Small-site multihoming in IPv6: mission impossible?

Summary: I can’t figure out how to make small-site multihoming (without BGP or PI address space) work reliably and decently fast (failover in seconds, not hours) with IPv6. I’m probably not alone.

Problem: There are cases where a small site needs (or wants) to have Internet connectivity from two ISPs without going through the hassle of getting a BGP AS number and provider-independent address space, and running BGP with both upstream ISPs.

The primary/backup scenario is very easy to implement with multiple per-interface NAT rules in IPv4 world. With some load balancing trick, you can use both links simultaneously and if you really want to stretch the envelope, you can try to deploy publicly-accessible servers (although I would try every hosting solution before pulling this stunt).

Is this realistic? Sure it is, let me give you a personal example. I usually work from home and Internet is one of my indispensable tools; it’s totally unacceptable to have no Internet connectivity for a few hours (or days). I’m positive more and more individuals and small businesses will have similar requirements.

What’s the big deal with IPv6? The IPv4 approach to this problem involves heavy use of NAT44, which allows us to control the return path (based on source IP address in the outgoing packet). As of today, there’s no production-grade NAT66 (see comments to this post), so the same principle cannot be deployed in IPv6 world.
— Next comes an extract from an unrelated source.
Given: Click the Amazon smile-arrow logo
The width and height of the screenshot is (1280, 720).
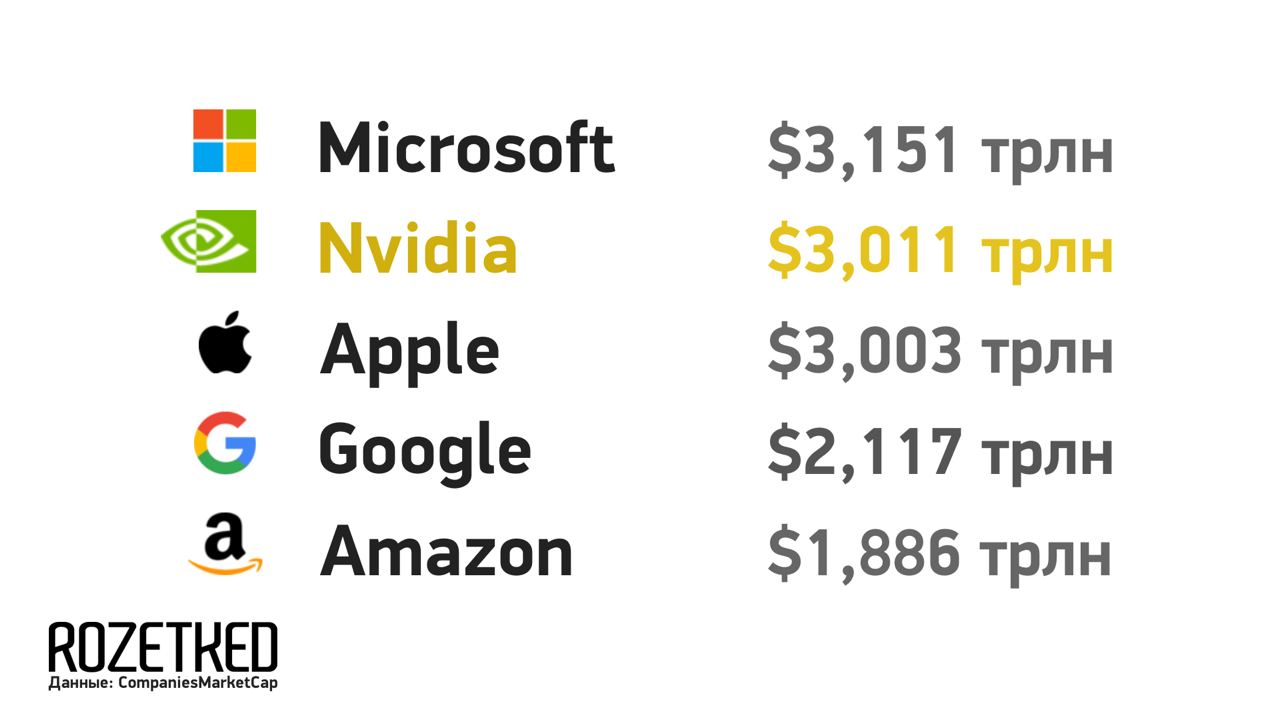Looking at the screenshot, I should pos(225,545).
Worst case, if we can’t make small-site multihoming work reliably with IPv6, a lot of users will be forced to go down the PI/BGP path and the Internet routing tables will explode even faster than expected (I’m describing the Internet routing problems in my Upcoming Internet Challenges webinar – register here).

Alternative approaches? Multihoming was supposed to be an integral part of IPv6 (not really, a lot of details are missing – another topic of my Upcoming Internet Challenges webinar), but maybe the following trick would work for small sites. Please share your opinions in the comments.

Could this work?

A CPE router with two uplinks will get delegated prefixes from both ISPs through DHCPv6. You can assign both prefixes to the LAN interface and your IPv6 hosts using stateless autoconfiguration (SLAAC – RFC 4862) will get an address from each delegated prefix (having multiple IPv6 addresses per interface is a standard IPv6 feature). However, the address selection rules the IPv6 hosts are suppose to use (RFC 3484) don’t take in account the path availability.

If one of the upstream links fails, your IPv6 hosts would continue using the IPv6 address from the now-unreachable address space and although the outbound traffic would be forwarded over the remaining link, the return traffic would end up in wrong AS (with the failed link to your site) and would be dropped.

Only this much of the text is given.